### RECORDS PROVIDED
☆ ☆ ☆ ☆ ☆

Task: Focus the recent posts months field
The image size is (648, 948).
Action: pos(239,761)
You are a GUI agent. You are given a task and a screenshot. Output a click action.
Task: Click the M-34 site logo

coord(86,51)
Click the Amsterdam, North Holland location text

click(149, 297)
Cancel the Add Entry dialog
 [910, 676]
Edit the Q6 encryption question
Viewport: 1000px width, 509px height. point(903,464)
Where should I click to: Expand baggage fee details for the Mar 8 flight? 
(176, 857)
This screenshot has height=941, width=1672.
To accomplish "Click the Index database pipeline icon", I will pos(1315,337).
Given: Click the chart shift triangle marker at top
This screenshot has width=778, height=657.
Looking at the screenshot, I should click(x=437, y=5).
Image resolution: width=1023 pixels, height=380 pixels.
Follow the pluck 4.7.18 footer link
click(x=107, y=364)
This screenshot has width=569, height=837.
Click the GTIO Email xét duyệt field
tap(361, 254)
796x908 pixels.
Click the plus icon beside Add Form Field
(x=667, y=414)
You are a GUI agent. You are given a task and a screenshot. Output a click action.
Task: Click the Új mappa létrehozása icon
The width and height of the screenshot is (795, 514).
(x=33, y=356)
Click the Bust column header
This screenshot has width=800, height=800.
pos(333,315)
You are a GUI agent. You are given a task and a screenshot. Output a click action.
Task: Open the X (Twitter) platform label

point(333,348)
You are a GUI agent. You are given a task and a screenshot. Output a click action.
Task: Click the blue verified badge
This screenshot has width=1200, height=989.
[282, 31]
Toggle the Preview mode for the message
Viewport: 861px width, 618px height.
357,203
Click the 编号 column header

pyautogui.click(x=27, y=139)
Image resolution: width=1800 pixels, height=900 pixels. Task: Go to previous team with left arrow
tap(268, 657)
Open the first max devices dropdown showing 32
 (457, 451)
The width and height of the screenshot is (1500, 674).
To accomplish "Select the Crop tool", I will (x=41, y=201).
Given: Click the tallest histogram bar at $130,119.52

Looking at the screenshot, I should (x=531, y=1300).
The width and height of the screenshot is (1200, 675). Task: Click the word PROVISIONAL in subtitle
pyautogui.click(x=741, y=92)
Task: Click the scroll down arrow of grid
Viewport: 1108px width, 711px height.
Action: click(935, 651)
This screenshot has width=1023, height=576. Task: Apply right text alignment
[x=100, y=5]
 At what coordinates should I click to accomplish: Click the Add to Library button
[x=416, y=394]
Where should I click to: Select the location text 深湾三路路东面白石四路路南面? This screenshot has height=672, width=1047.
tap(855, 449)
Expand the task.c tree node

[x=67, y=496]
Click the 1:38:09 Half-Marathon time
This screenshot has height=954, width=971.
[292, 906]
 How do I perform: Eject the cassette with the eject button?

☆ ☆ ☆ ☆ ☆

### PROBLEM TO WORK ON
Could you render all the entries above as a numbered list, with the blank lines dropped?

### CORRECT OUTPUT
1. Task: Focus the recent posts months field
2. The image size is (648, 948).
3. Action: pos(239,761)
4. You are a GUI agent. You are given a task and a screenshot. Output a click action.
5. Task: Click the M-34 site logo
6. coord(86,51)
7. Click the Amsterdam, North Holland location text
8. click(149, 297)
9. Cancel the Add Entry dialog
10.  [910, 676]
11. Edit the Q6 encryption question
12. Viewport: 1000px width, 509px height. point(903,464)
13. Where should I click to: Expand baggage fee details for the Mar 8 flight? 
14. (176, 857)
15. This screenshot has height=941, width=1672.
16. To accomplish "Click the Index database pipeline icon", I will pos(1315,337).
17. Given: Click the chart shift triangle marker at top
18. This screenshot has width=778, height=657.
19. Looking at the screenshot, I should click(x=437, y=5).
20. Image resolution: width=1023 pixels, height=380 pixels.
21. Follow the pluck 4.7.18 footer link
22. click(x=107, y=364)
23. This screenshot has width=569, height=837.
24. Click the GTIO Email xét duyệt field
25. tap(361, 254)
26. 796x908 pixels.
27. Click the plus icon beside Add Form Field
28. (x=667, y=414)
29. You are a GUI agent. You are given a task and a screenshot. Output a click action.
30. Task: Click the Új mappa létrehozása icon
31. The width and height of the screenshot is (795, 514).
32. (x=33, y=356)
33. Click the Bust column header
34. This screenshot has width=800, height=800.
35. pos(333,315)
36. You are a GUI agent. You are given a task and a screenshot. Output a click action.
37. Task: Open the X (Twitter) platform label
38. point(333,348)
39. You are a GUI agent. You are given a task and a screenshot. Output a click action.
40. Task: Click the blue verified badge
41. This screenshot has width=1200, height=989.
42. [282, 31]
43. Toggle the Preview mode for the message
44. Viewport: 861px width, 618px height.
45. 357,203
46. Click the 编号 column header
47. pyautogui.click(x=27, y=139)
48. Image resolution: width=1800 pixels, height=900 pixels. Task: Go to previous team with left arrow
49. tap(268, 657)
50. Open the first max devices dropdown showing 32
51.  (457, 451)
52. The width and height of the screenshot is (1500, 674).
53. To accomplish "Select the Crop tool", I will (x=41, y=201).
54. Given: Click the tallest histogram bar at $130,119.52
55. Looking at the screenshot, I should (x=531, y=1300).
56. The width and height of the screenshot is (1200, 675). Task: Click the word PROVISIONAL in subtitle
57. pyautogui.click(x=741, y=92)
58. Task: Click the scroll down arrow of grid
59. Viewport: 1108px width, 711px height.
60. Action: click(935, 651)
61. This screenshot has width=1023, height=576. Task: Apply right text alignment
62. [x=100, y=5]
63.  At what coordinates should I click to accomplish: Click the Add to Library button
64. [x=416, y=394]
65. Where should I click to: Select the location text 深湾三路路东面白石四路路南面? This screenshot has height=672, width=1047.
66. tap(855, 449)
67. Expand the task.c tree node
68. [x=67, y=496]
69. Click the 1:38:09 Half-Marathon time
70. This screenshot has height=954, width=971.
71. [292, 906]
72.  How do I perform: Eject the cassette with the eject button?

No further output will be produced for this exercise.